TAREFA 1: No texto sobre a saudade, quem resolveu plantar o antúrio vermelho da vovó?
TAREFA 2: Continue o texto sobre a saudade a partir da última frase apresentada.

---------- TEXTO DO DOCUMENTO ----------

Sobre a saudade que nos move

Saudade das contradições todas, da bagunça, do caos. Traga-me a intensidade dos problemas sem solução.

Do vermelho, da música que alimenta. Do alimento.

Dos 5 minutos felizes aqui ou alí. Do choque, do caos. Roubaram a TV da caixa do supermercado. Mas lá fora estava sol.

Saudade de acordar, de abrir a janela pro azul.

Saudade das cores e sabores, mosaicos de feijão com arroz.

Cores, contrastes, plantas de sol e calor.

Daquele antúrio vermelho da vovó que mamãe agora resolveu plantar na sala do apartamento.

Nas minhas aspirações infundadas. Dos meus sonhos tolos.

Nem que seja apenas um cachorro, um quintal e uma varanda com mesa, com antúrio.

---------- MATERIAL EXTRAÍDO ----------

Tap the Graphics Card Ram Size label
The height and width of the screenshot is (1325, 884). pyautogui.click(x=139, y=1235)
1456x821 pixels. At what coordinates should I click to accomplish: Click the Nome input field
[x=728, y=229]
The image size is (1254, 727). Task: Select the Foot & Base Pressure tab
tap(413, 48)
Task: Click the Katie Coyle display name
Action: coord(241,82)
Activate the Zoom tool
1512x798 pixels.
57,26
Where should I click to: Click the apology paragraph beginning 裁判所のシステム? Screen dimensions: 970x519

----------

RESPOSTA ESPERADA 1: A mamãe, que o plantou na sala do apartamento.

RESPOSTA ESPERADA 2:
Pra poder sair descalça na rua e sentir o calor brando e ascendente do começo da noite, ao despedir-se de uma visita qualquer. Ter visitas.

Pra poder me reencontrar com a única língua que me inspira poesia.

Pra ver envelhecer e crescer juntos aqueles que mais amo.

Volto pra poder sentir mais, só pra isso. Pra acordar desse culto constante às saudades, des-exilar-me.

Amor, calor, revolta, por que não?

Pra sentir.

Volto

Volto seguindo anseios do coração

Não dá mais pra fugir. Fingir que não vejo essas faltas todas.

Deixei sonhos e amigos, deixei um lugar bom de pessoas boas, mas finalmente me reencontro e, nesse momento, sinto paz.

O exílio pandêmico tirou muito de mim, foi um pouco além.

Três natais são natais demais.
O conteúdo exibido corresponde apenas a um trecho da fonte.